事実、江川自身、速球の速さよりも元々制球に自信があった事を、自身への対談で述べてる。以下、「江川卓はドジャースから誘われていた?」(AERAdot.)を参考です。
静岡県で生まれた江川少年は、石を投げる事が好きで、小5の頃には100mを投げてたという。”家に帰るまで暇だったから、下校途中に、毎日4、50個は投げてた”と。
ウソみたいなホントの話だが、この時点で”怪物江川”の原型は出来上がってたのだ。
その江川も”私みたいな(制球がよく速い)球を投げたければ、まずは石投げから始めないと”と語る。”スピンを効かせ、風にのせる感じ”だと。
その江川も元々野球少年ではなく、ソフトボールの選手だった。
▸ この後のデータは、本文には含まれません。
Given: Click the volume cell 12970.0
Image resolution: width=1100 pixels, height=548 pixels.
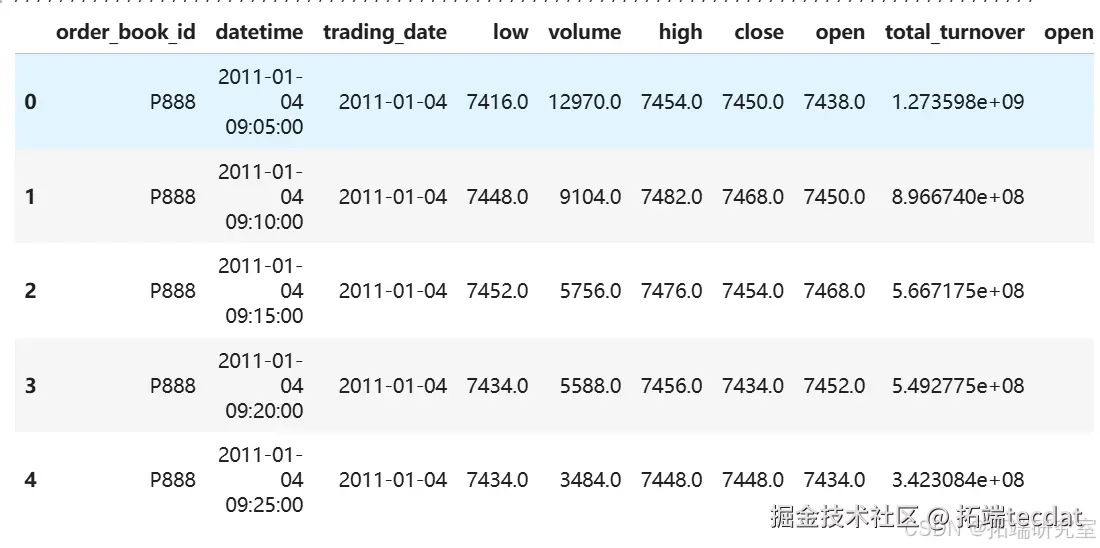Looking at the screenshot, I should click(585, 102).
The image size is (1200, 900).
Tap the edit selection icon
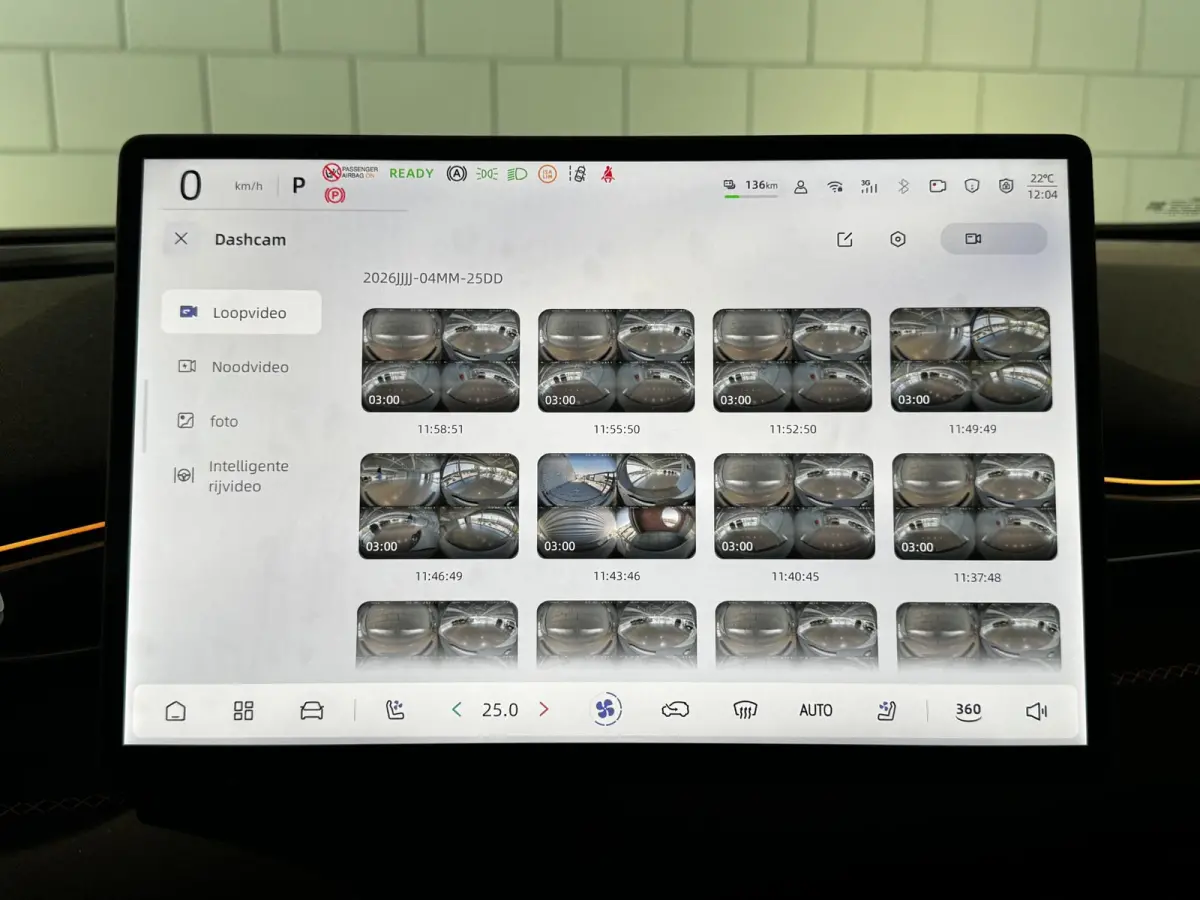[845, 240]
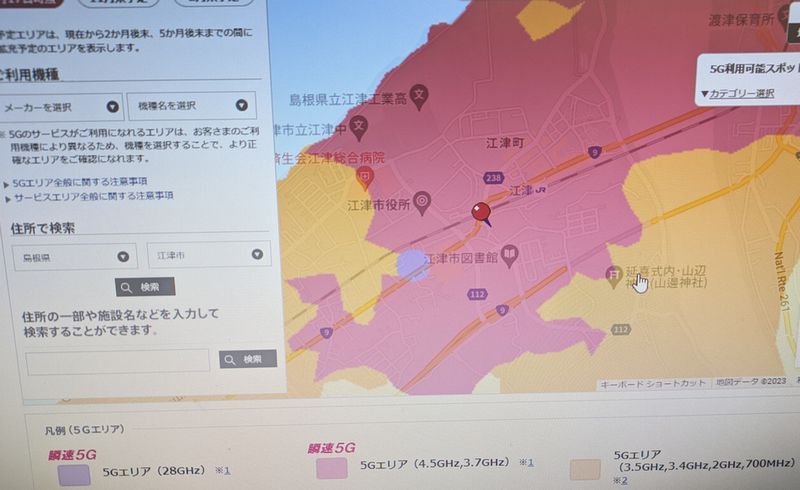Click the 江津市図書館 library marker icon
This screenshot has height=490, width=800.
click(x=509, y=256)
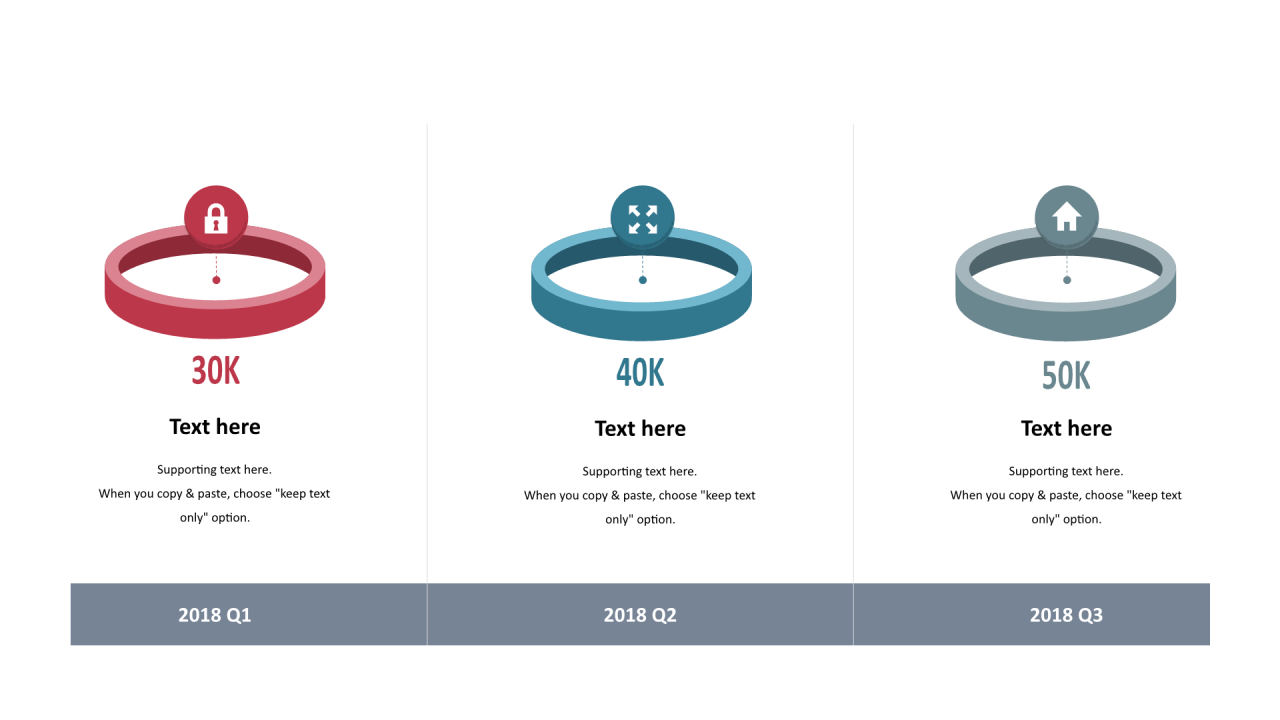The height and width of the screenshot is (720, 1280).
Task: Click the red dot beneath the lock icon
Action: click(216, 280)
それも最初のポジションはレフトだった。しかし、小1ですぐにエースとなった。球が速かった訳でもないが、誰も打てなかったという。
中学の時に静岡から栃木へ転校し、そのチームでいきなりエースとなり、県大会で優勝した。
しかし、江川は”争い”がイヤだった。先輩を出し抜いて、エースに君臨するのがイヤだった。何時も申し訳ないという気持で投げていたという。つまり怪物江川は、真面目で勉強が良く出来た、欲のない青年だったのだ。
ここら辺はタツノとは全く正反対ですかね。目の前の大金に目が眩み、野球人生を履き違えた?タツノは、自身の制球難にもその傾向が強く現れてますかな。
怪物江川のもう一つ真実
江川はプロ入りが夢ではなく早慶戦に出るのが夢だった。栃木県随一の進学校•小山高校に行く予定だったが、運命の悪戯か、紆余曲折もあり、作新学園に決まった。
元々コントロールは良かったから、球は面白い様に速くなっていった。
勿論、1年でエースの江川は甲子園を目指すも、進学を諦めきれず、大学受験クラスに籍をおいた。スポーツ選手でこのクラスは、江川が初めてだった。
高校時代の公式戦44試合で30試合完投。その内、9試合が無安打ピッチング。無安打以外の試合も、その殆どが1安打か2安打のみ。
因みに、甲子園での通算成績は6戦4勝2敗、59回1/3で奪三振92(1試合15.3)、防御率0.46。まさに怪物ですな。
160kmを超えホップする豪速球と、縦に大きく割れるカーブはプロでも打てないとされた。
”(高校の時)相手は打てないから、よくバントをしようとしてきた。でも(よくて)ファウルにしかならない。私のカーブは落差が凄いから、打者はバットを縦にして構えてた”
ウソみたいだが本当の話である。
既に慶応進学を表明していた江川は、阪急の1位指名を断った。阪急サイドは門前払いされたと言ったが、それは全くのウソである。巨人が指名したとしても進学を選択したとは、本当である。
しかし慶応は江川を受け入れなかった。試験の点数は足りてたとは事実だが、真相は江川だけが知っている。実際に、合格確定の電話も貰ってはいた。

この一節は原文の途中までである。